Because the regulation often inhibits progress, many would tout the lag of regulation around technology to be a boon. However, the regulation also works to protect end-users from exploitation, especially due to ignorance. For this reason, many data brokers think more about profit than they do about protecting their consumers.

A Battle Among Giants

Facebook App Store

In 2021, Apple declared war on Facebook and other tech giants by significantly reducing their ad revenue by enabling consumers to opt out of data collection from third-party providers. While this doesn’t mean that no one has access to your data, it did significantly hamper the effectiveness of ads everywhere, especially Facebook.

For this reason, the Facebook Metaverse is stepping up and expanding to other methods of data collection. It’s no longer enough to simply rely on the various data brokers it is affiliated with. As much as possible, Facebook wants to go head-to-head with the other giants in every sense of the word, especially because the war will be won by who can collect the most data from the customers and monetize it.

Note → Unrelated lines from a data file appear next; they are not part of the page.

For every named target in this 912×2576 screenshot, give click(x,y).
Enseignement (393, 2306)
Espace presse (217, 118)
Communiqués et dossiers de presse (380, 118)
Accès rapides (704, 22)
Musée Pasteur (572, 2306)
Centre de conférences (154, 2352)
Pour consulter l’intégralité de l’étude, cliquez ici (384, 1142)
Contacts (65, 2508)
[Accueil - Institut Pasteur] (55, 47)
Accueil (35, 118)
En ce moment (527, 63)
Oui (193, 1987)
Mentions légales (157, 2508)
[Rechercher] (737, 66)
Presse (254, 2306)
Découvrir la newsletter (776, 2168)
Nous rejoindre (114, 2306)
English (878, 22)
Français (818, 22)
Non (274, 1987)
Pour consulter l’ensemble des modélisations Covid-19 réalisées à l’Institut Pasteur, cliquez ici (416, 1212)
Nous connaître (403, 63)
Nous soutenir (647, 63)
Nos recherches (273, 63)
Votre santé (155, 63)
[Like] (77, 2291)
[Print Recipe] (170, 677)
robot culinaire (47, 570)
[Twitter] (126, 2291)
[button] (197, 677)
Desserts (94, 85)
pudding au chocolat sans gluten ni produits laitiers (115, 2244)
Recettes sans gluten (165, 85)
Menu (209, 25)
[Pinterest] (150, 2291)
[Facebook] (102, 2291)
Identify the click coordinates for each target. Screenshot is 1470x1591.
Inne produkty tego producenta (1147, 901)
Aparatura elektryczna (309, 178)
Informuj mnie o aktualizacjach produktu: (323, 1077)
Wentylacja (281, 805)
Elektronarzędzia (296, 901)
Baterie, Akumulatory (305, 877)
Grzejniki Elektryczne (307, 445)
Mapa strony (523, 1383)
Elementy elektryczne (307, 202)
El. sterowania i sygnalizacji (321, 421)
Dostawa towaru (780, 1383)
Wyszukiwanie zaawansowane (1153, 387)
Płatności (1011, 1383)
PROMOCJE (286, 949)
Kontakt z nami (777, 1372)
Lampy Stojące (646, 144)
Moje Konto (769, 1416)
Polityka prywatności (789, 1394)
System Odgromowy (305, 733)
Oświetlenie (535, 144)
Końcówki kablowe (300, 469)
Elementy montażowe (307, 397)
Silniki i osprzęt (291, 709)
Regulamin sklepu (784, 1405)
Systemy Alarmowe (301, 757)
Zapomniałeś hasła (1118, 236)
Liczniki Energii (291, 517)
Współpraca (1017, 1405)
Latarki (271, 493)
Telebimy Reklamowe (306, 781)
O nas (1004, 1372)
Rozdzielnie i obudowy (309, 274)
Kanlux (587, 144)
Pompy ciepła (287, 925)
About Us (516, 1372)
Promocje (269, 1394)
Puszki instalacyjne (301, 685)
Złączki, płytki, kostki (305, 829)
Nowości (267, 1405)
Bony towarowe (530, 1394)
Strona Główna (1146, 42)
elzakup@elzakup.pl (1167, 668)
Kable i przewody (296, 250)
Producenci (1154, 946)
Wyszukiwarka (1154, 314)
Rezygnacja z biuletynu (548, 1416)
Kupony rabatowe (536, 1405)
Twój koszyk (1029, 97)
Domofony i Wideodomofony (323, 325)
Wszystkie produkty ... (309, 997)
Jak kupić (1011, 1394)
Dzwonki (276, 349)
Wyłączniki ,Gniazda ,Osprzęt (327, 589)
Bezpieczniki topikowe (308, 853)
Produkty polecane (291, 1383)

What makes the Facebook Metaverse a force to be reckoned with is not just that it’s gaining unprecedented access to us online, but that it is also gaining the power to transcend into the physical world. While before, people could just decide to delete apps made by Facebook and call it a day, it’s almost no longer possible to keep your data out of its grasp. It is a curious and terrifying situation, one that, as a society, we are experiencing for the first time.

The Perils of Being an Ordinary Person

When we think of the metaverse, it’s often within the context of heroes and villains. However, it’s important to understand that when talking about the internet, things are not so black and white. At the heart of it, most of the problems the tech giants of today are that they are not run by gods who are infallible. Despite all the talk of algorithms, these companies are very much human, which is both their greatest weakness and strength.

It is true that the world’s most remarkable people are at the helm of the top tech companies. However, even they are grasping at straws at what it truly means to have so much power over how our society rises or falls. Even the most intelligent of our kind has barely scratched the surface of what the internet can do and how it can change us in ways that we never thought were possible.

However, like all empires, it’s us ordinary people who are guinea pigs and collaterals in this fight for control over our data. In fact, it doesn’t even really matter which overlord reigns supreme. For convenience and cat videos, we are watching the end of the right to be anonymous, offline, and forgotten. The silly thing is, we are doing so with thunderous applause.